(PROBLEM REQUIREMENTS) A word-for-word copy is needed of the line containing "Instruction: Open the Definition book icon" and every line after it through the end of the records below, leaving out all pictures.

(SUPPLIED MATERIAL)
------------------------------

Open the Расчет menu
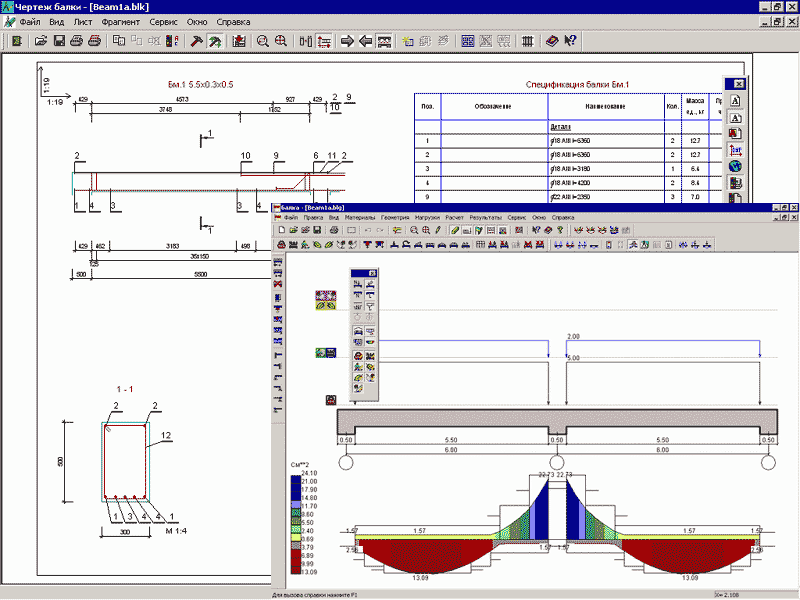Viewport: 800px width, 600px height. tap(455, 217)
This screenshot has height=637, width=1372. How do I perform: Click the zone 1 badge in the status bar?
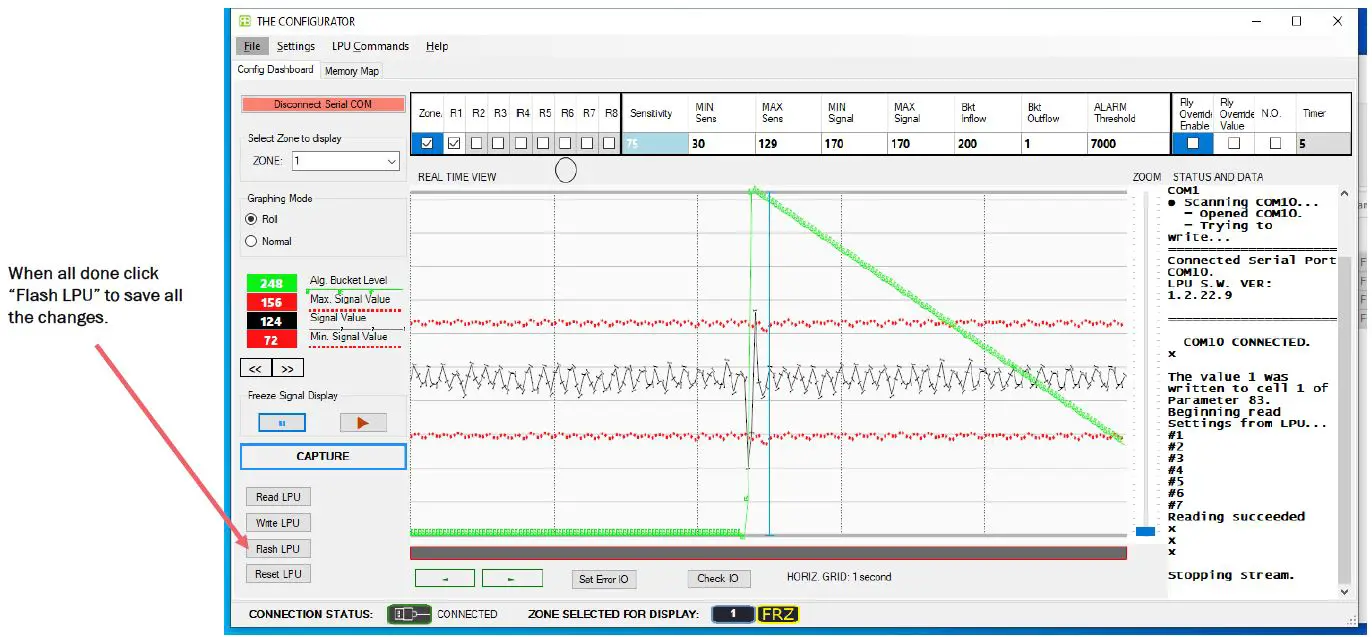[x=733, y=614]
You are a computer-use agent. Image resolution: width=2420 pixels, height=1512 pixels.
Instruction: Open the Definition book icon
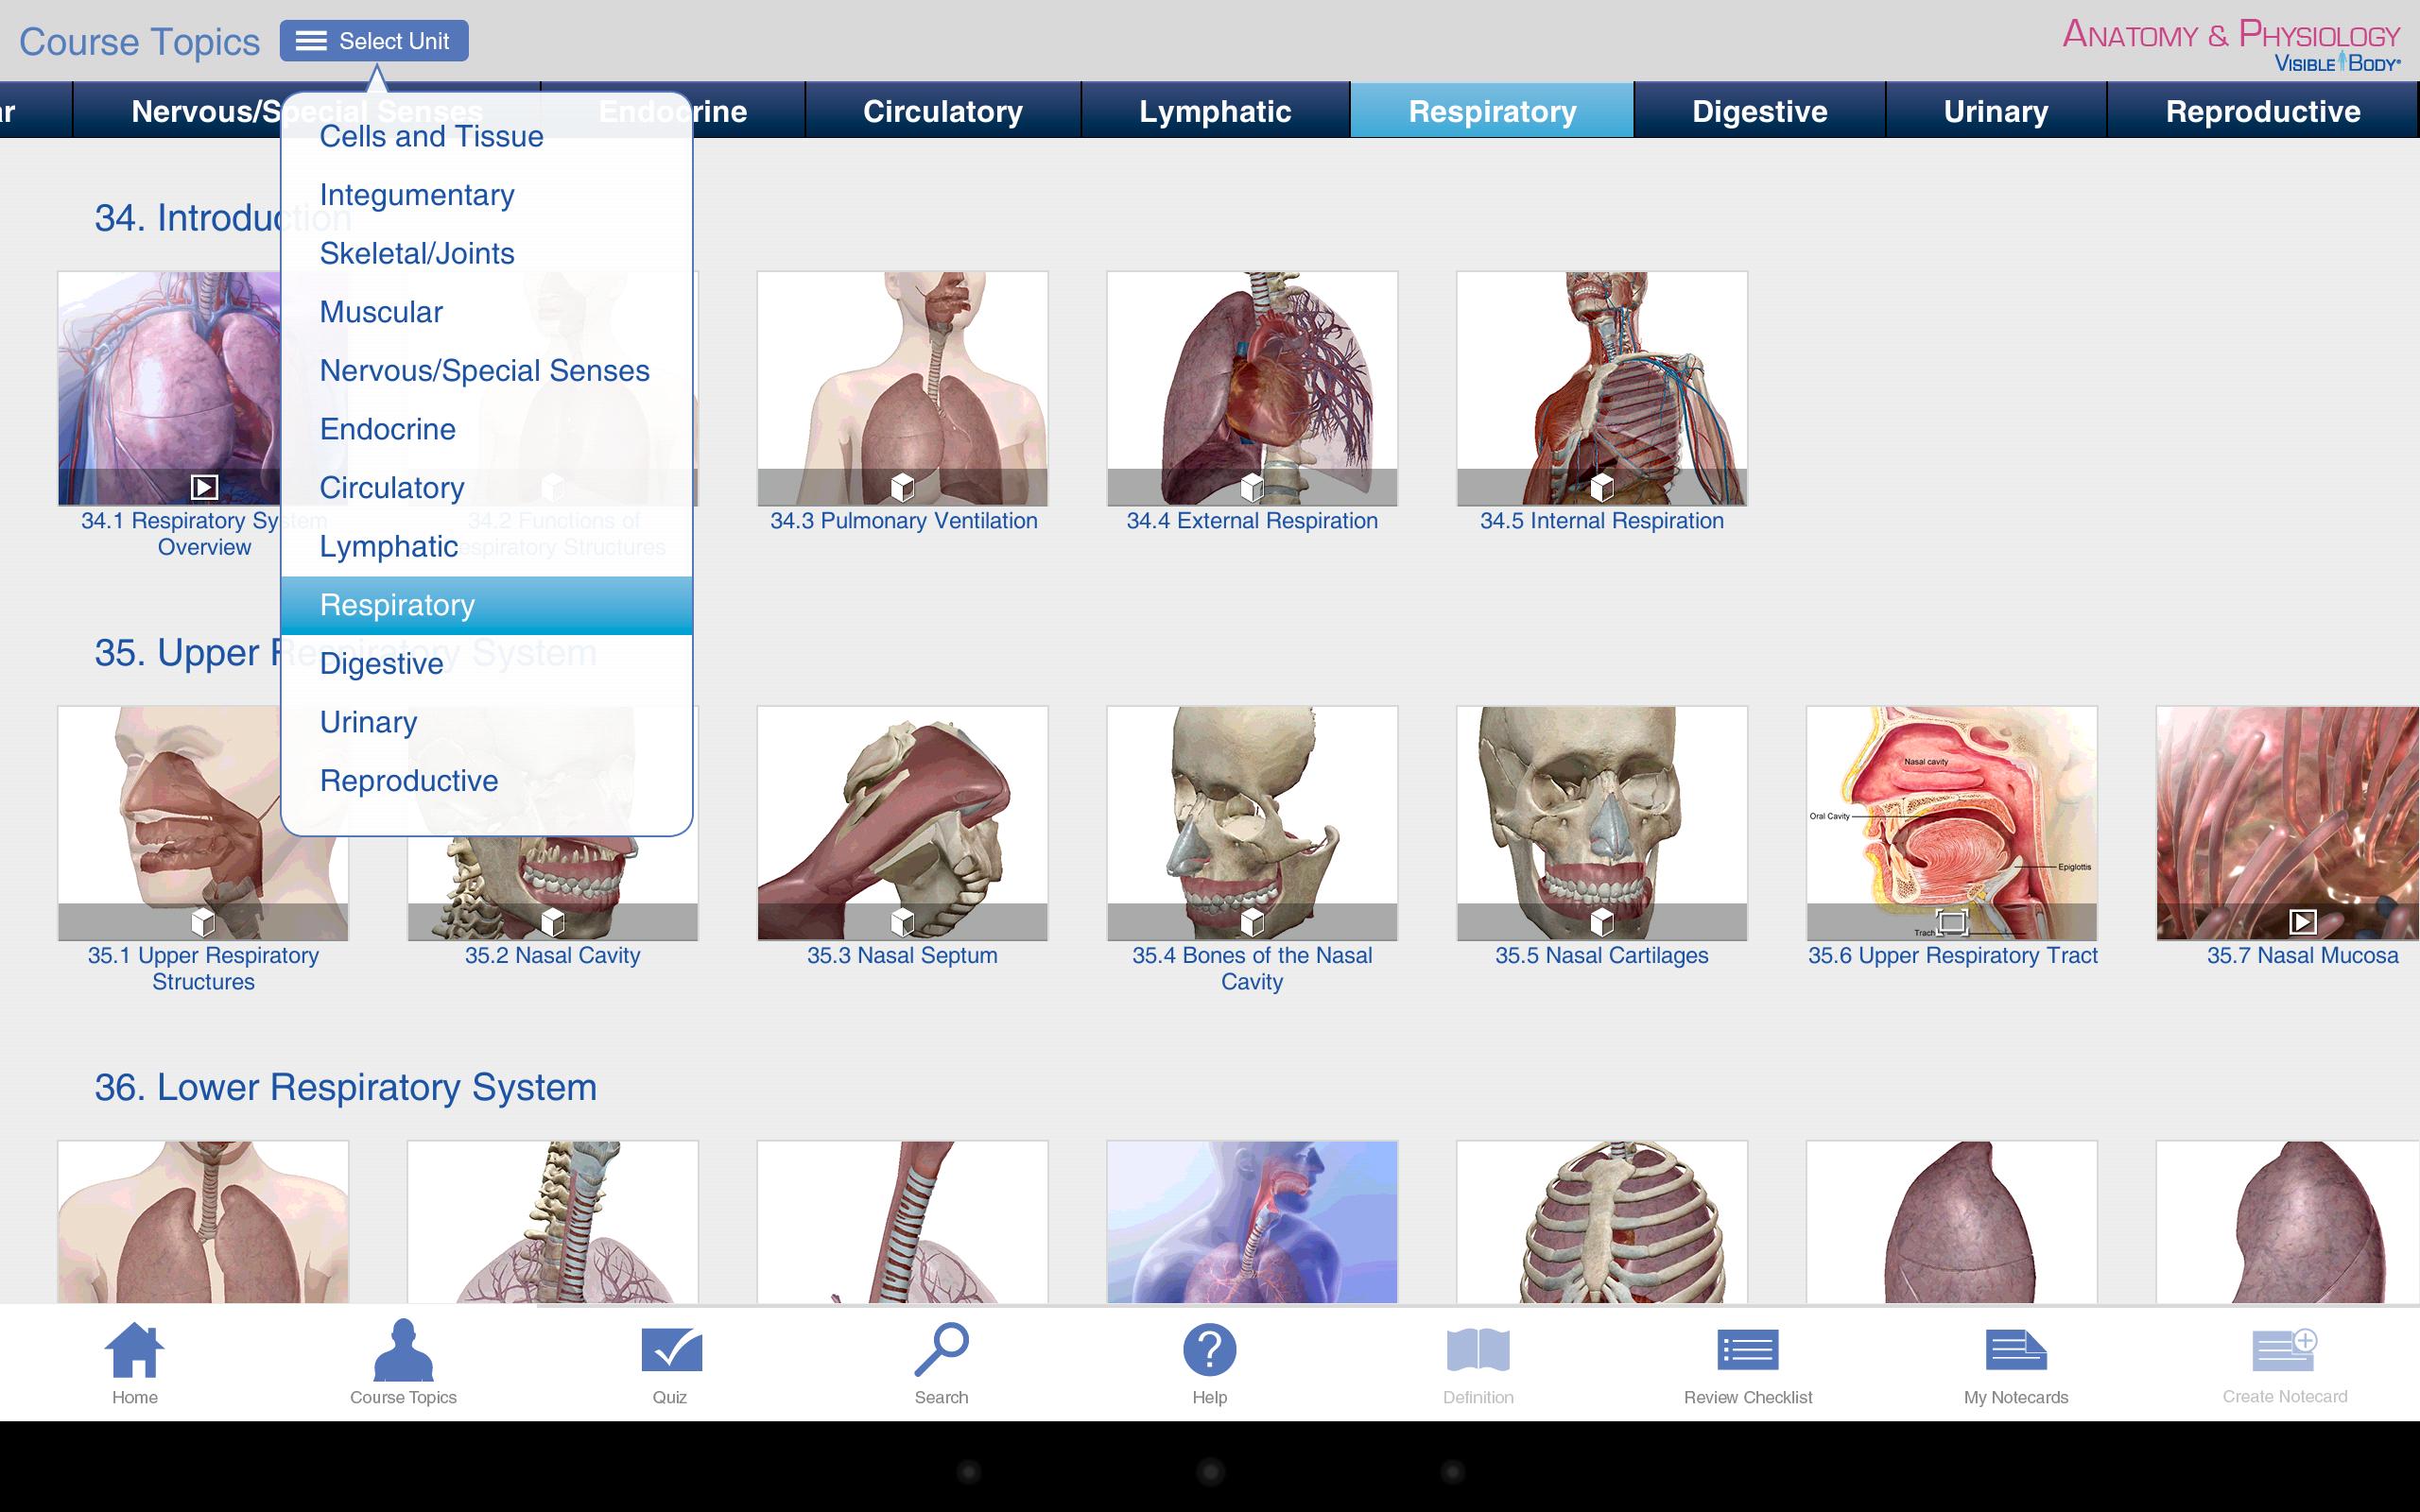click(1478, 1350)
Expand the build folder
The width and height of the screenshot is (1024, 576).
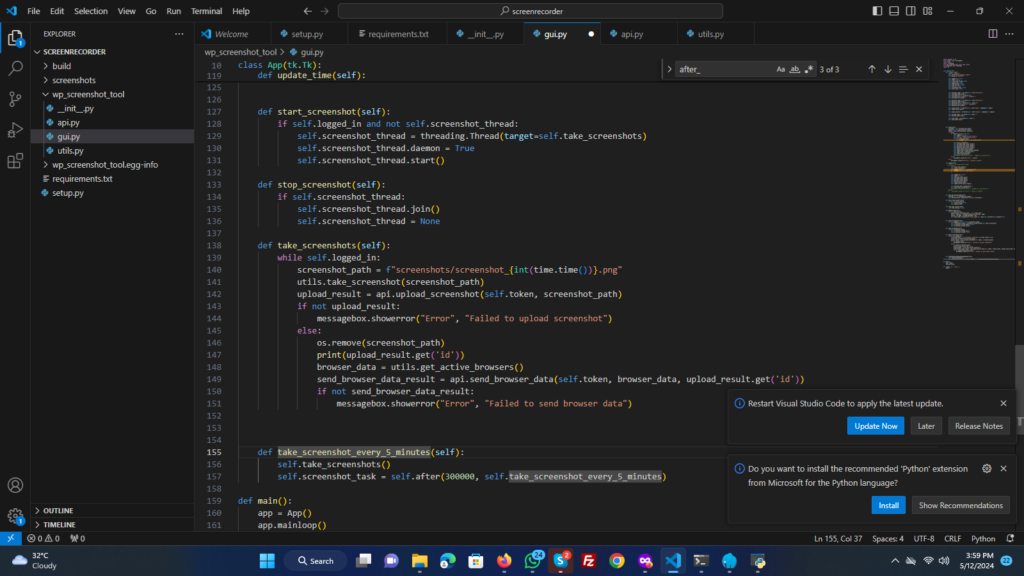(x=61, y=66)
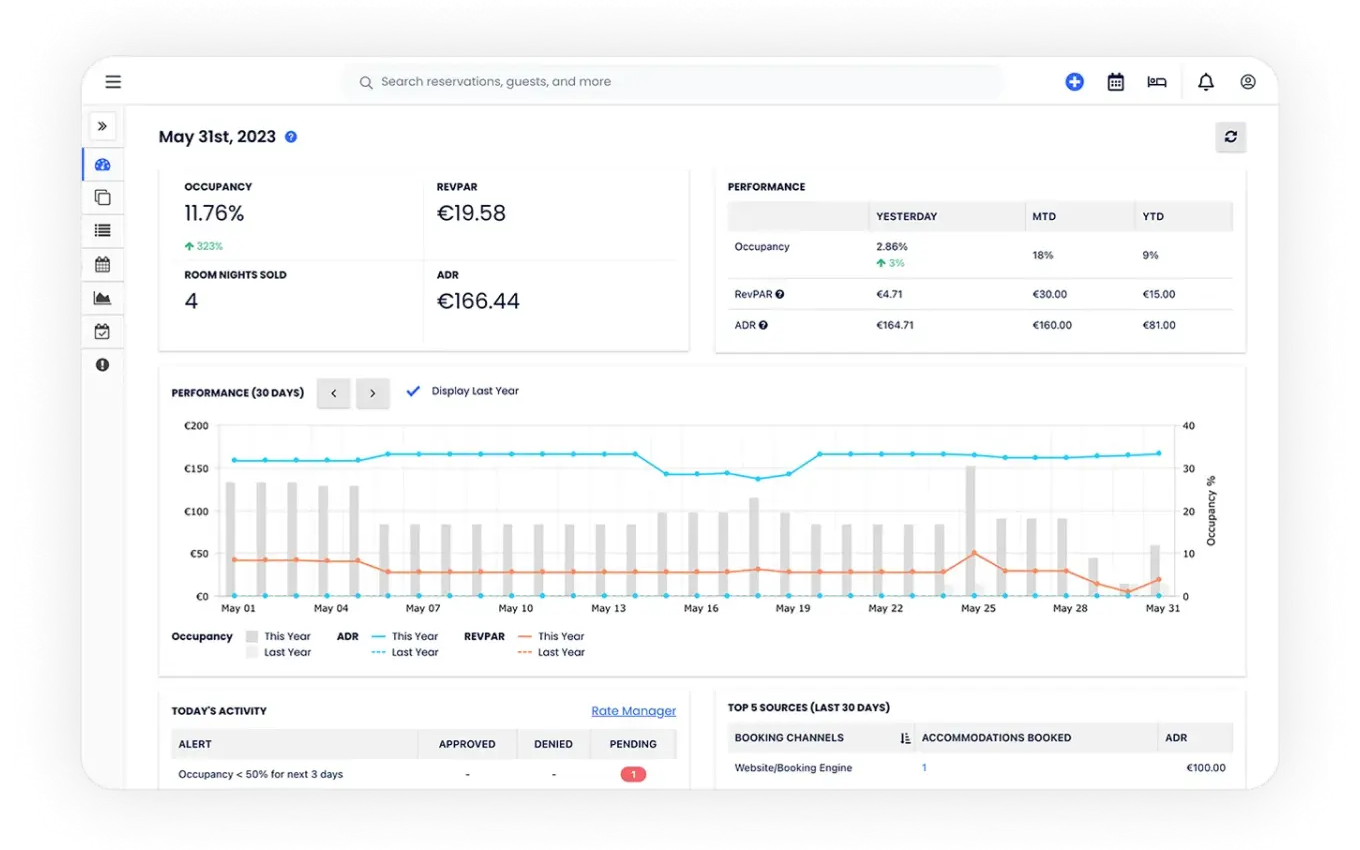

------------------------------

(SOLUTION BELOW)
Instruction: Open the Definition book icon
click(1478, 1350)
Expand the build folder
The width and height of the screenshot is (1024, 576).
(x=61, y=66)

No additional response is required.